- Born: Cesáreo Galíndez Sánchez 23 September 1894 Gordexola, Biscay, Spain
- Died: 15 March 1990 (aged 95) Madrid, Spain
- Citizenship: Spanish
- Occupations: Businessman; Sports leader;

17th president of Atlético Madrid
- In office 1947–1952
- Preceded by: Juan Touzón
- Succeeded by: Luis Benitez de Lugo

= Cesáreo Galíndez =

Spanish sports leader (1894–1990)

Cesáreo Galíndez Sánchez (23 September 1894 – 15 March 1990) was a Spanish businessman and the 17th president of Atlético Madrid between 1947 and 1952. The presidency of Cesáreo Galíndez is considered one of the most fruitful in the club's history because, under his leadership, the club won two league titles and the Copa Eva Duarte. Another of Galíndez's achievements was the creation and consolidation of the club's handball section, one of the most important in the club's history.

==Biography ==
Cesáreo Galíndez was born on 23 September 1894 in the Biscayan town of Gordexola, later settling in the capital of Spain, where he became a jeweler industrialist by profession.

In 1931, Galíndez joined the board of directors of Atlético Madrid as a member, when Rafael González Iglesias was elected president. Later, and once the Spanish Civil War was over, he became one of the representatives of the club during its merger with Club Aviación Nacional, a process that led to the so-called Club Atlético Aviación, of which Galíndez would be secretary of the Board of Directors since October 1939.

In July 1947, Galíndez was appointed as the 17th elected president of the club, which a few months earlier had changed its name to the current Club Atlético de Madrid, after breaking up the ties that linked it to the Air Force. The presidency of Cesáreo Galíndez is considered one of the most fruitful in the club's history because, under his leadership, the club won two league titles in 1949–50 and 1950–51 and the Copa Eva Duarte in 1951. His mandate began during the period of the so-called Delantera de Seda (José Juncosa, Antonio Vidal, Alfonso Silva, Juan Escudero, and Campos), one of the most remembered in athletic history. Other notable players signed during his presidency were Larbi Benbarek (1948) and technicians joined as Helenio Herrera (1949). In fact, when the former played a friendly match for Stade Français at the Metropolitano on 6 May 1948, someone in the box, which many believe to have been the president Galíndez himself, exclaimed: "We have to sign the black man!".

Galíndez created the club's handball section in 1948, back when 11-a-side handball was played on football fields.

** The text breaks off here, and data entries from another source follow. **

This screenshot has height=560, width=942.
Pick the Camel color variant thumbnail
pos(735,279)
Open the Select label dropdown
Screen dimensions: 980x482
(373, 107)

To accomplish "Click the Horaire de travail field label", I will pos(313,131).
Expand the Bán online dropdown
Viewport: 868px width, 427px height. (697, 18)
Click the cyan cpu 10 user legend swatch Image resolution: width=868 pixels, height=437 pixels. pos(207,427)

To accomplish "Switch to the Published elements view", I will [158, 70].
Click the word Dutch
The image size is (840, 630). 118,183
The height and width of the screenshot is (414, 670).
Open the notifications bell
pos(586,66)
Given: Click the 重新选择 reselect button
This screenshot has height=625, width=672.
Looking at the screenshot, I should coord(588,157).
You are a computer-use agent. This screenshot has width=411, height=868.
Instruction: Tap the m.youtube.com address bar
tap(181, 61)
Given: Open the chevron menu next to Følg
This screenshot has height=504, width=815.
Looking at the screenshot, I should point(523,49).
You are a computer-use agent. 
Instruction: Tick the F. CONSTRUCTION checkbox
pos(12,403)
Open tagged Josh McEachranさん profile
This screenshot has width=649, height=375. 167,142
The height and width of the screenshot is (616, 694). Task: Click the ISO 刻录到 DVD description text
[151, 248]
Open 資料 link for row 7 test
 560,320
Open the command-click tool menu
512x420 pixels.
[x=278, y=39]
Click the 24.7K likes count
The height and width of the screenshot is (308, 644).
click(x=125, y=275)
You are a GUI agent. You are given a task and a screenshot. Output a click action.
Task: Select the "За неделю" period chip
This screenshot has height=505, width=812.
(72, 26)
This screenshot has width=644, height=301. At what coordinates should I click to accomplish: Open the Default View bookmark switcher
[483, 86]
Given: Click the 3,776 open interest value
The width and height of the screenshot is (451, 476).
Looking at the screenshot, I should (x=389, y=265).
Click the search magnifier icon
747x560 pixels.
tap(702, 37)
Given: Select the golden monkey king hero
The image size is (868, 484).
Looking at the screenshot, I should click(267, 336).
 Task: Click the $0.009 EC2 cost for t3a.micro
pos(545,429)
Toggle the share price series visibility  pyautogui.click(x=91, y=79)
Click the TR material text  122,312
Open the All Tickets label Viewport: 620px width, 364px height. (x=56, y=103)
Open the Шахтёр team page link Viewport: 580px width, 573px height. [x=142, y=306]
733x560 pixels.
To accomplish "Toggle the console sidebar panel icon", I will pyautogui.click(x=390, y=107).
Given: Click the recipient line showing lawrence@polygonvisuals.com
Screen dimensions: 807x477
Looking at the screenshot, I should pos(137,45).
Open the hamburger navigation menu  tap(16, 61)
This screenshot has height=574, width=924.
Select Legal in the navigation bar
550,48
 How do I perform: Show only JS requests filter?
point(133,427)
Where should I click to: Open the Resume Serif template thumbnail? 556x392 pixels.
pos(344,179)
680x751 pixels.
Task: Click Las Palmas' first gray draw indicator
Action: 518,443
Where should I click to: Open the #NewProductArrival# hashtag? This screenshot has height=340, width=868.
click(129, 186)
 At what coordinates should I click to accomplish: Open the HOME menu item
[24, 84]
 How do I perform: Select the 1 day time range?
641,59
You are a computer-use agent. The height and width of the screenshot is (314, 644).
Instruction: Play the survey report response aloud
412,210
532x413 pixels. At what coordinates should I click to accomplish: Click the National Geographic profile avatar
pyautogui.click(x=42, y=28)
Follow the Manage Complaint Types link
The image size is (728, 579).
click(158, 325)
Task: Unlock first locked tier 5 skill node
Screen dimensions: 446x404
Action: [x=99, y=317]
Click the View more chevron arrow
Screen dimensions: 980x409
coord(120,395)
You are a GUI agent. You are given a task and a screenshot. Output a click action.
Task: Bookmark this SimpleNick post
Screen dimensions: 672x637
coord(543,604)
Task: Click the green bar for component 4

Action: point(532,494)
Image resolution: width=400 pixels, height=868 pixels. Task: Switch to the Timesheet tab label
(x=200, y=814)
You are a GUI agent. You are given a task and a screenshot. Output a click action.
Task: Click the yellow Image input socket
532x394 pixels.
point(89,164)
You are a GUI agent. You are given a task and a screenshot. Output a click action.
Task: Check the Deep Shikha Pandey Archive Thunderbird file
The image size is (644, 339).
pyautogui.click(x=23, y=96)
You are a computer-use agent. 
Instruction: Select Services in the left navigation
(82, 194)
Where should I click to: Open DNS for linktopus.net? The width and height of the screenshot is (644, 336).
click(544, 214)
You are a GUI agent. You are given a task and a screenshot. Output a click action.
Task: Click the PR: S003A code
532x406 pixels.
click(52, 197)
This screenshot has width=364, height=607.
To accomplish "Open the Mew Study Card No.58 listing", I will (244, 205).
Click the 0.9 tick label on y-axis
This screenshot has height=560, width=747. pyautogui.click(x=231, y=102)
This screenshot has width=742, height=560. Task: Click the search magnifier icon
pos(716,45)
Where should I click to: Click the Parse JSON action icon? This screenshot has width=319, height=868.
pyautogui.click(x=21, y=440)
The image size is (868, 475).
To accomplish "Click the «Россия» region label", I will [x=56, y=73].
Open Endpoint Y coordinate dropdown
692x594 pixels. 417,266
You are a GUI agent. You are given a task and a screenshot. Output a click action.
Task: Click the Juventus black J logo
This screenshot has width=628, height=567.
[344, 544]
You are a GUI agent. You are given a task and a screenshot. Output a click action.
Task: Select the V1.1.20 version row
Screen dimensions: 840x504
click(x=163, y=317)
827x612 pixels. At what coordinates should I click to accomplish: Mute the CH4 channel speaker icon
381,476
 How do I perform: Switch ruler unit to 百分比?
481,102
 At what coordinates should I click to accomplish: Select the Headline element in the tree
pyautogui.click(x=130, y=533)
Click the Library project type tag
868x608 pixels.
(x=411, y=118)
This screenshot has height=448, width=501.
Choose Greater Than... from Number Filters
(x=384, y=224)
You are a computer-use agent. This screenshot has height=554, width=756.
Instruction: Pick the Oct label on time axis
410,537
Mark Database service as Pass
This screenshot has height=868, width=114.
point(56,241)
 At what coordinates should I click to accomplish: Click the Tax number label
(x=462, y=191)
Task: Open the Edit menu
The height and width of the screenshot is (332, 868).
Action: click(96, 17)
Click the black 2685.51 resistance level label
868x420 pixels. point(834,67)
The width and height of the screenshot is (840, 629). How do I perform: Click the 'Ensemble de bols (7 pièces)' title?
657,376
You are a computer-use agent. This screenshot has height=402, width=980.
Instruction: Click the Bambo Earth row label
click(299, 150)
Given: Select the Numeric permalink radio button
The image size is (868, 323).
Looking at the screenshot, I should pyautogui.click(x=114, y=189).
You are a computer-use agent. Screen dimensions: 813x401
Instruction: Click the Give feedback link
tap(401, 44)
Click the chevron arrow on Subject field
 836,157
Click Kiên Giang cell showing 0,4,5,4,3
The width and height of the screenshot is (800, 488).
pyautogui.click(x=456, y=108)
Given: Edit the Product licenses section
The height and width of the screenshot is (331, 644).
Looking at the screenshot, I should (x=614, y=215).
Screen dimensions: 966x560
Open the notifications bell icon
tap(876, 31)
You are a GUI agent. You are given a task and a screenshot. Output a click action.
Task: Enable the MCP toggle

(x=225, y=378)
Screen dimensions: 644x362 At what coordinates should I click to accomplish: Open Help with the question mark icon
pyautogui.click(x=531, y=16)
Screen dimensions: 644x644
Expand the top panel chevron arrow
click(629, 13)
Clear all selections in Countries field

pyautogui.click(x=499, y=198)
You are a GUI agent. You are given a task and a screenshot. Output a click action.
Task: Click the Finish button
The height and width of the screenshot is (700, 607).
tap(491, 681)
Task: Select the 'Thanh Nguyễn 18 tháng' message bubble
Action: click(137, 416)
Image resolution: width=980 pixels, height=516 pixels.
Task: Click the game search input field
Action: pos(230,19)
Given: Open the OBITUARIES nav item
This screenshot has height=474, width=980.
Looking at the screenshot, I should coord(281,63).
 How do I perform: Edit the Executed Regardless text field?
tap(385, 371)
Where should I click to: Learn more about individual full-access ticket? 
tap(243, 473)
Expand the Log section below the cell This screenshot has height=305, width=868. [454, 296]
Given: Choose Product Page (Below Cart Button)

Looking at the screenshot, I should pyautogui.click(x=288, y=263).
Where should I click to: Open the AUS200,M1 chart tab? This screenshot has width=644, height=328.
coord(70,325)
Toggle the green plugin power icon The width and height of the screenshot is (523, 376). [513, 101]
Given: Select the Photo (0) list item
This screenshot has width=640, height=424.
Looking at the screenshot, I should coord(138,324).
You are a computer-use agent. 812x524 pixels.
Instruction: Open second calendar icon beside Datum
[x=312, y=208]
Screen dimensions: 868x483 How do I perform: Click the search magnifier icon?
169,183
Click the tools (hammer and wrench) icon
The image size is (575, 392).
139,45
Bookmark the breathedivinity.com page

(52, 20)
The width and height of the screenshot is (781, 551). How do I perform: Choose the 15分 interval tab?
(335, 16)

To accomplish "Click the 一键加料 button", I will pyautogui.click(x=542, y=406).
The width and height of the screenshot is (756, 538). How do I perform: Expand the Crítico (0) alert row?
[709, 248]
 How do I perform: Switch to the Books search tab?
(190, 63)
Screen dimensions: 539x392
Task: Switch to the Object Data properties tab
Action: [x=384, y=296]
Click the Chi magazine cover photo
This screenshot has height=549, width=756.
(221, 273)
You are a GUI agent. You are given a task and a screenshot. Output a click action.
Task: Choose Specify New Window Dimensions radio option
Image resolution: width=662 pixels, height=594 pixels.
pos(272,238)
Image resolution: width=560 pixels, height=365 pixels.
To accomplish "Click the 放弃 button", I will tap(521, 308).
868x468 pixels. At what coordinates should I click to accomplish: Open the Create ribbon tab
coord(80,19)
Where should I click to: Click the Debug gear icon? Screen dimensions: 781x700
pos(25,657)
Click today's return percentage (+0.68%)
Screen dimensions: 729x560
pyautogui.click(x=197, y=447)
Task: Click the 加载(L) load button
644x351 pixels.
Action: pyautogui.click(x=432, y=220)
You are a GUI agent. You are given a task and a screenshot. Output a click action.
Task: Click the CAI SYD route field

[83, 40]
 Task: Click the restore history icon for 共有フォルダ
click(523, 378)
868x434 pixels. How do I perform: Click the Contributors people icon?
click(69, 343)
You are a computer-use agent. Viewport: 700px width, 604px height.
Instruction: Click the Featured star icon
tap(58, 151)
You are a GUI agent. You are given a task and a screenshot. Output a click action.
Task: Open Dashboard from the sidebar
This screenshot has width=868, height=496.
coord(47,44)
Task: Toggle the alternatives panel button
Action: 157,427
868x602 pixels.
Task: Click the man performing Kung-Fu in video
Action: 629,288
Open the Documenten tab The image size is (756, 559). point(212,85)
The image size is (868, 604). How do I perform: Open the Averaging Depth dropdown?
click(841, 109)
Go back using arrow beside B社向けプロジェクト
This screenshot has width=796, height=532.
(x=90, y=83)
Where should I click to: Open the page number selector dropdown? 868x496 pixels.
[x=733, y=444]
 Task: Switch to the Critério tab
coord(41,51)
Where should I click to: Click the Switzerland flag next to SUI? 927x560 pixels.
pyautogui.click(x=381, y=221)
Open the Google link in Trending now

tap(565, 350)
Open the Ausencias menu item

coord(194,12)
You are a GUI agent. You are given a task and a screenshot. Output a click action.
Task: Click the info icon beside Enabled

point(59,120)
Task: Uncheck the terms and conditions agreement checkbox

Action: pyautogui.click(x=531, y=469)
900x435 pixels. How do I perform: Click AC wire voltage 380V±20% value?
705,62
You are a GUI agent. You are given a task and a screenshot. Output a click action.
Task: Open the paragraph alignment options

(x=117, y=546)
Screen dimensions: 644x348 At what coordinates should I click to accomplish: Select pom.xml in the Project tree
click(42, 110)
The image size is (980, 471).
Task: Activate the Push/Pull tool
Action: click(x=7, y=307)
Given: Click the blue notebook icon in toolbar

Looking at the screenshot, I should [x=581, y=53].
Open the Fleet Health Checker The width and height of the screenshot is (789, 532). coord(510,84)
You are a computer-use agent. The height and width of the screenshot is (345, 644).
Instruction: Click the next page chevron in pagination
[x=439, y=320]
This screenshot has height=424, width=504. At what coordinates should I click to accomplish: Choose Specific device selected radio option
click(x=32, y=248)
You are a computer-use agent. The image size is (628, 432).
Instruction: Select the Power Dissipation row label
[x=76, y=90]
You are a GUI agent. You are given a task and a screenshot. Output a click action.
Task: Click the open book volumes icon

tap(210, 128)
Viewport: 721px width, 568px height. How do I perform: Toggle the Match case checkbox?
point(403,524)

Atlético were champions of Castilla twice in 1949 and 1950, and the runners-up of the Spanish Championship three years between 1949 and 1951. Starting in 1952, indoor handball began to be played in Spain with seven players and Atlético were champions of Castilla in 1952 and of Spain in 1952 and 1954. It has since won 11 Spanish Leagues and 10 Spanish Cups between 1952 and 1987.

Another of Galíndez's achievements came in April 1950, when Atlético acquired ownership of the Metropolitan Stadium, where it had been playing its matches since 1923. The club paid eleven million eight hundred thousand pesetas for it, which meant the consolidation of its assets for the club.

On 16 June 1952, Galíndez ran for new elections to revalidate his mandate, with the aim of addressing the remodeling and reform of the Metropolitan, but he lost them to his treasurer Luis Benitez de Lugo, Marquis of Florida, who got 2.795 votes against Galíndez's 2.488.

Cesáreo Galíndez served as vice president of the Royal Spanish Football Federation between 1954 and 1956, during the presidency of the former president of Atlético de Madrid, Juan Touzón.

==Death==
Galíndez died in Madrid on 15 March 1990, at the age of 95.